Only the number should be given: how many lines below contain "block".

Exercise data:
★ ★ ★ ★

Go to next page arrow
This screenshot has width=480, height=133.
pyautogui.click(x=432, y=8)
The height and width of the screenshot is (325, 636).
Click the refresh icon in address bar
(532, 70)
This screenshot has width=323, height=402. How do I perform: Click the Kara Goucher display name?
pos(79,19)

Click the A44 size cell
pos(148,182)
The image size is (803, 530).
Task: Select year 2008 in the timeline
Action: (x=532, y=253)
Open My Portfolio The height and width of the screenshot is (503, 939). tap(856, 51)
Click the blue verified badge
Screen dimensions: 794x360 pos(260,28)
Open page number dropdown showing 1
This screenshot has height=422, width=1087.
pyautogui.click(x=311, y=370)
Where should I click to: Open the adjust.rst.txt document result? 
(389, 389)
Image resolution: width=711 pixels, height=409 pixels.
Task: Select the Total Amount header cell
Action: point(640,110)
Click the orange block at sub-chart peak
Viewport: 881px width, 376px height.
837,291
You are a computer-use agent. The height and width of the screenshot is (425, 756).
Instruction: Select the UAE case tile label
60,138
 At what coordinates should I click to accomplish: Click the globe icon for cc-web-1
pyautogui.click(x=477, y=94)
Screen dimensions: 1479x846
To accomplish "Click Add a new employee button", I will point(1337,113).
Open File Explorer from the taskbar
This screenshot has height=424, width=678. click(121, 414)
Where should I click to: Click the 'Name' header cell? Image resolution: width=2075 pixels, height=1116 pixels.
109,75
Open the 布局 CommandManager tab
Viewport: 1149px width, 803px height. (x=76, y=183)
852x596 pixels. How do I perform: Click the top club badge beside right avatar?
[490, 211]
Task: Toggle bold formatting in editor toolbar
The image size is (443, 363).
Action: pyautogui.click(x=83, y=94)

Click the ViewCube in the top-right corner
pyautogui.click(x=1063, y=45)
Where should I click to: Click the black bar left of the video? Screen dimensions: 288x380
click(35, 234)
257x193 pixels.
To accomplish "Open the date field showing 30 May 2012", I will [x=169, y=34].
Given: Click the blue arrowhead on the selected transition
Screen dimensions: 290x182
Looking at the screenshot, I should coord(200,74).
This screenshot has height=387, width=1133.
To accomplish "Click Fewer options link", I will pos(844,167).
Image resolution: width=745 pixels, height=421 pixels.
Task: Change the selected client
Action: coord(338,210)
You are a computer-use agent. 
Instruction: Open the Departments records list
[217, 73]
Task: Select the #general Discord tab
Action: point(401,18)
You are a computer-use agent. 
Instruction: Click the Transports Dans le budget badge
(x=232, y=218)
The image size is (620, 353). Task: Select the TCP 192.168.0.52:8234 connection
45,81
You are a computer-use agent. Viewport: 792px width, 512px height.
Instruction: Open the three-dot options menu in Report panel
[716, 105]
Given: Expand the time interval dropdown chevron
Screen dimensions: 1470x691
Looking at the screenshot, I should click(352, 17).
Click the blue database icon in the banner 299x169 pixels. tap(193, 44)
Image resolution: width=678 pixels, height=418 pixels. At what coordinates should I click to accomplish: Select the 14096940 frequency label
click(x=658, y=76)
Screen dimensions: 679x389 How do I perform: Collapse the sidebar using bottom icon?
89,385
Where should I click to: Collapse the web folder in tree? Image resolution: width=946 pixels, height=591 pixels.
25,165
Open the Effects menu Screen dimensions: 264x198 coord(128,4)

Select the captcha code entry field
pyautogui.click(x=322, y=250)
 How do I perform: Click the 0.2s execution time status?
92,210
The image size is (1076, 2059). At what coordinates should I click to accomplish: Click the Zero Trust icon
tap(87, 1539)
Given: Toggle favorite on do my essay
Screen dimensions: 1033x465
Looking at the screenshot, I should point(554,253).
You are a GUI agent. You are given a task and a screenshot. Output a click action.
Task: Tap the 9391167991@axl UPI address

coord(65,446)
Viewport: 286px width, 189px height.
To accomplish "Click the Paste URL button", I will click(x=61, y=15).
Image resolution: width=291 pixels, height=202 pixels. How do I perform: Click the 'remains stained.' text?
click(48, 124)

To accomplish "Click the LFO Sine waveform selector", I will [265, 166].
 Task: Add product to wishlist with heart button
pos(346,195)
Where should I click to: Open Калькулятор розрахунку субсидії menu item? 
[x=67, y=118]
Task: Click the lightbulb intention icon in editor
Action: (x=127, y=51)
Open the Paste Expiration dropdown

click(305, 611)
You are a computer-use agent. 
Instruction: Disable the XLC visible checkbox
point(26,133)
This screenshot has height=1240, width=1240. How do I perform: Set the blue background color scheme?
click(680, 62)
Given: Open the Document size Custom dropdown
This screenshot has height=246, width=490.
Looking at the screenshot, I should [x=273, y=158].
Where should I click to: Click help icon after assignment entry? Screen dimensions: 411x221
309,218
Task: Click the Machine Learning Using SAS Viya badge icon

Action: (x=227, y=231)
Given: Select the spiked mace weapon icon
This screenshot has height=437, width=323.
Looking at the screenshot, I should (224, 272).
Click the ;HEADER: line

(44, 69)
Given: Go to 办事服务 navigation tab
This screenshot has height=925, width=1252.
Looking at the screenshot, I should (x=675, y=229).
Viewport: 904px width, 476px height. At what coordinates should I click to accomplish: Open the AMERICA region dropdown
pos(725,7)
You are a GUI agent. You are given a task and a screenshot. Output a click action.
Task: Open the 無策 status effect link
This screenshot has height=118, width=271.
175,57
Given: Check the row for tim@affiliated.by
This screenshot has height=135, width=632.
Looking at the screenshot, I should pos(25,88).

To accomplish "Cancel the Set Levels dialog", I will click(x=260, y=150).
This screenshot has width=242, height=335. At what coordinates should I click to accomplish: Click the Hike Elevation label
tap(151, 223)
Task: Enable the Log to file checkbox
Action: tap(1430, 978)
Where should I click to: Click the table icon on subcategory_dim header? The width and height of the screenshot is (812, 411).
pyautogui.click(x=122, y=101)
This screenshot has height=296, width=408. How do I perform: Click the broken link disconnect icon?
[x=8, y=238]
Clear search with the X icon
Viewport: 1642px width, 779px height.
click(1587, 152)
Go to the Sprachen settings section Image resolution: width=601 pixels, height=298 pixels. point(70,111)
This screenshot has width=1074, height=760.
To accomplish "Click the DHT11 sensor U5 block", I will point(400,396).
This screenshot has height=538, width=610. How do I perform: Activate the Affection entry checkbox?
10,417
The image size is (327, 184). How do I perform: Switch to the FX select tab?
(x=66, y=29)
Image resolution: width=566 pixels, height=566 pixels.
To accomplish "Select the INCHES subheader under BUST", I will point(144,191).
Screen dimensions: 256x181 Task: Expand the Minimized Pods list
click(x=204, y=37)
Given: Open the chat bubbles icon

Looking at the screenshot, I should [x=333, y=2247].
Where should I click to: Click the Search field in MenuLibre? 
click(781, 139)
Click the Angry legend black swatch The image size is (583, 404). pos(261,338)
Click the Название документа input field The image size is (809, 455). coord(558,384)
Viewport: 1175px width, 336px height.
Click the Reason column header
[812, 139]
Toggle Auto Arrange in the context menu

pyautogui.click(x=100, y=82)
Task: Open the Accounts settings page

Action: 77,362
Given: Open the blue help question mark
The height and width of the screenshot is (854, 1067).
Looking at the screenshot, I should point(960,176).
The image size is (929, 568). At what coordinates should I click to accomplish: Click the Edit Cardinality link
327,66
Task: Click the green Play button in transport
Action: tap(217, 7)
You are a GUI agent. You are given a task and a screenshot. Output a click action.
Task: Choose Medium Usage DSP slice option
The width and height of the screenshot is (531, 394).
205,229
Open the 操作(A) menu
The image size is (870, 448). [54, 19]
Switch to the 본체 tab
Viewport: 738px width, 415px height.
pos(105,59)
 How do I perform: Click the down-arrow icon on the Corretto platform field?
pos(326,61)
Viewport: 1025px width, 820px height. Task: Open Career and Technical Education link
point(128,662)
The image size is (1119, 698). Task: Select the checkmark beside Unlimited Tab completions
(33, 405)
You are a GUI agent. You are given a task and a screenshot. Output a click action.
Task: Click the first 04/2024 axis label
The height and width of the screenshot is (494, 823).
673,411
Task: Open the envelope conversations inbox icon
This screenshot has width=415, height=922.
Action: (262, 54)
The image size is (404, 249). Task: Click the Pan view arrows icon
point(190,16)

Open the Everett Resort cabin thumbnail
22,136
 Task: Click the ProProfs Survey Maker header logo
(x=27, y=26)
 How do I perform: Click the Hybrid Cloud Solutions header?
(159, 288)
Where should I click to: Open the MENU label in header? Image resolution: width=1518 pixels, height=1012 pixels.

★ ★ ★ ★

Solved problem: 2